[TASK DIRECTIONS] The response must be the exact lines from the line holding "You are a GUI" through the end of the entries, with no pictures and nothing else.

[EXTRACTED ENTRIES]

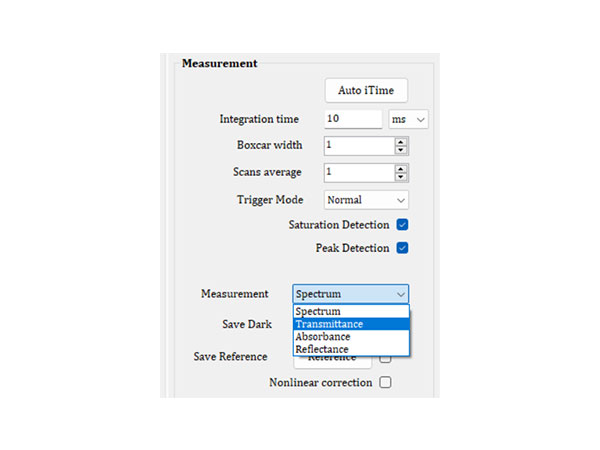The image size is (600, 450).
Task: Enable the Nonlinear correction checkbox
Action: (385, 382)
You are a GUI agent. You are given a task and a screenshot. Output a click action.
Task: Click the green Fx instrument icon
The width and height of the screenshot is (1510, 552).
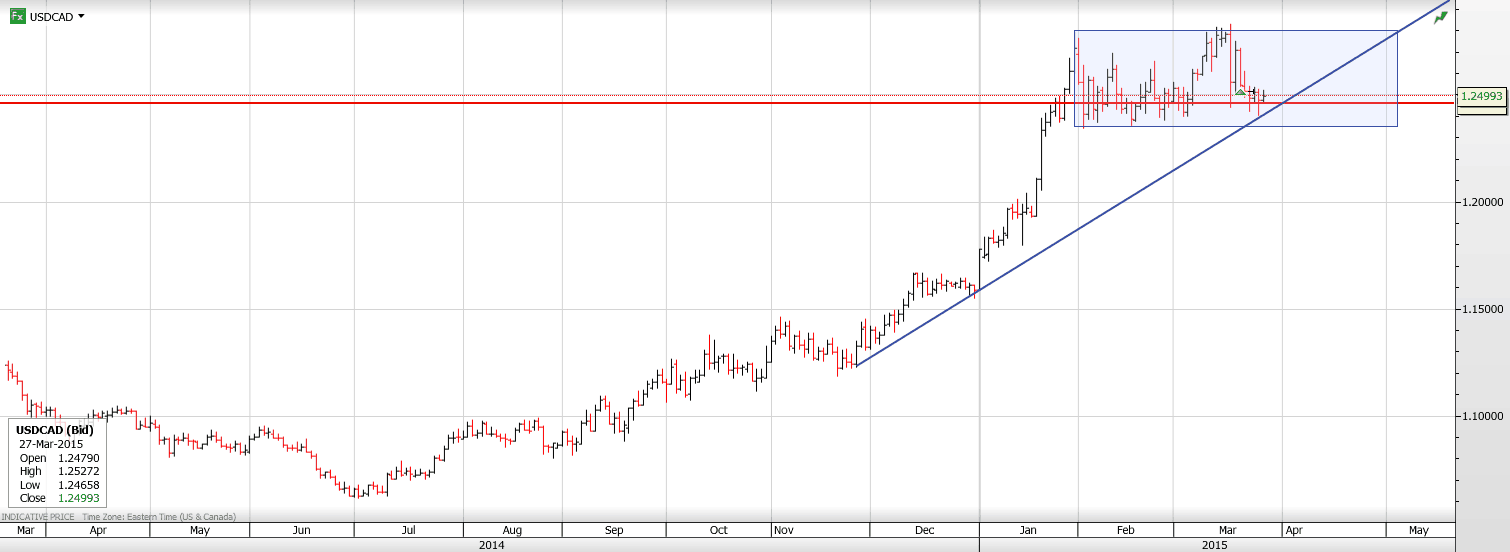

[REPLY TO THE EXERCISE]
You are a GUI agent. You are given a task and a screenshot. Output a click action.
Task: Click the green Fx instrument icon
The width and height of the screenshot is (1510, 552).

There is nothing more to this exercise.